### Problem description
In the listing, begin at the line that has "This screenshot has height=531, width=497." and stop after the line that has "coord(29,95)". Reproduce those lines with "Rang" substituted by "Region", keeping everything else the same and omitting the pictures.

### Material for this task
***
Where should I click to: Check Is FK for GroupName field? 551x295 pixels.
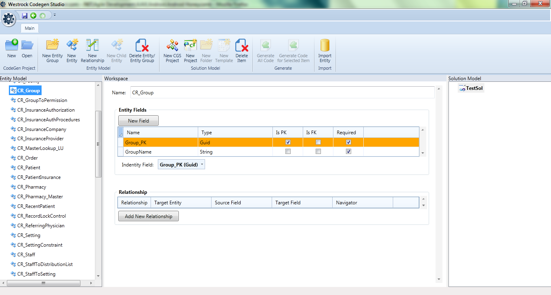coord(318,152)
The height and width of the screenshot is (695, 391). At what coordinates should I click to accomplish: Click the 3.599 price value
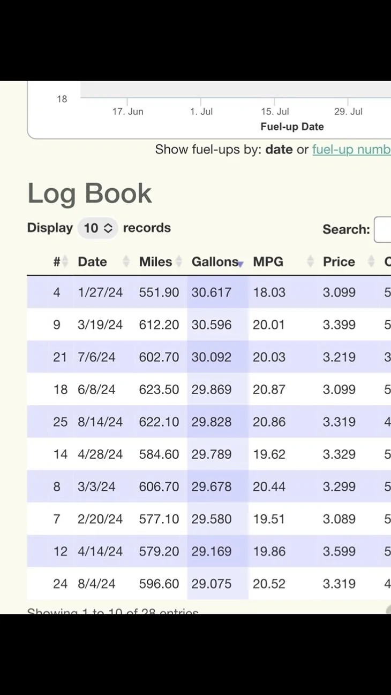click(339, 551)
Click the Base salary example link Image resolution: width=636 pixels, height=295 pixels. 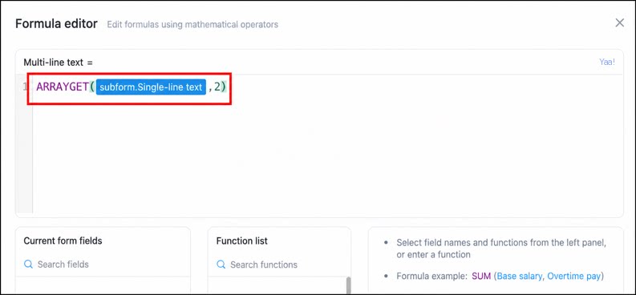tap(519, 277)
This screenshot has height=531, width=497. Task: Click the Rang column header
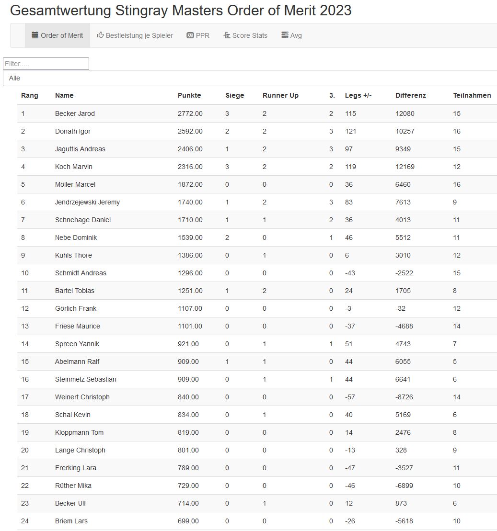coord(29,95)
***
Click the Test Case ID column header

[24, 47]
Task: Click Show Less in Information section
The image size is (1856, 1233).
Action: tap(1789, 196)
***
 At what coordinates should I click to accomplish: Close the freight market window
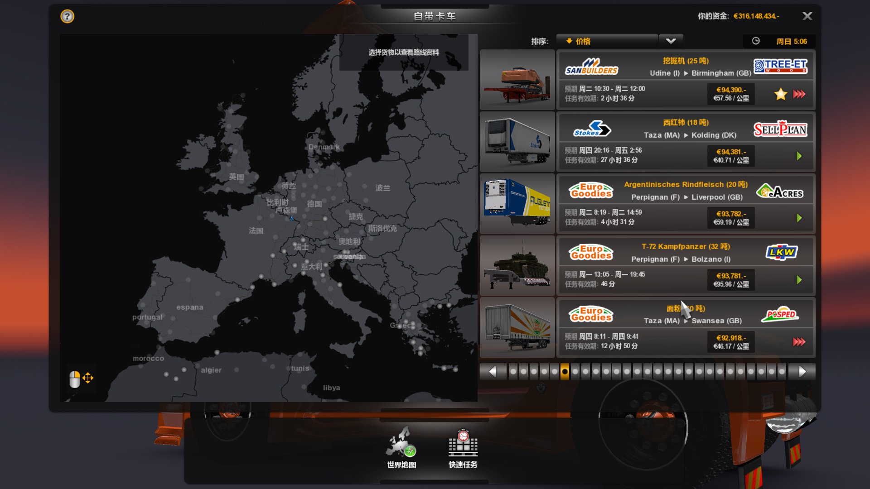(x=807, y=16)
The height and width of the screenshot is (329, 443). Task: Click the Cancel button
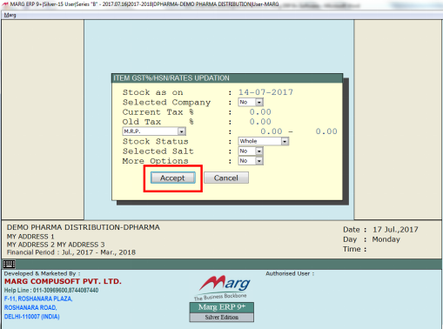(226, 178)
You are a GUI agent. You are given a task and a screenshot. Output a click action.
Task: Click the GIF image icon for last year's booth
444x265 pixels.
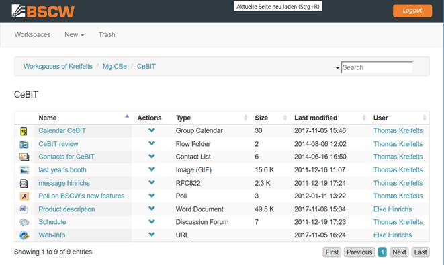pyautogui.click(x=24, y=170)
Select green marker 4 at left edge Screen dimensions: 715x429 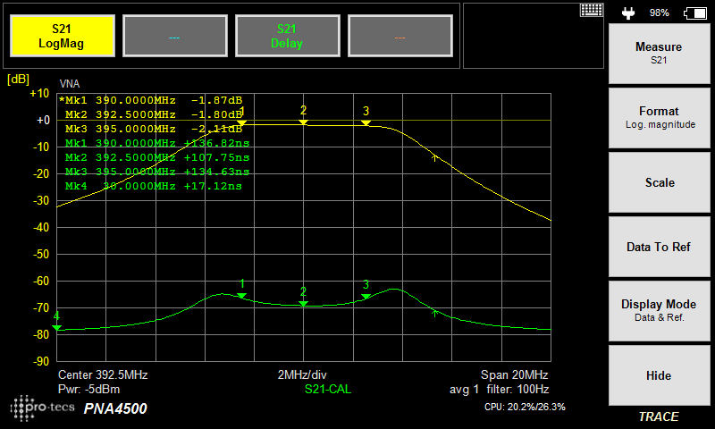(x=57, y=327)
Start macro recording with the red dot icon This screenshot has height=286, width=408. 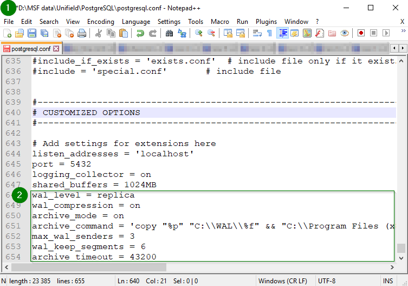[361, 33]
***
### Completed exercise
This screenshot has height=531, width=497. Task: Click the Region column header
coord(29,95)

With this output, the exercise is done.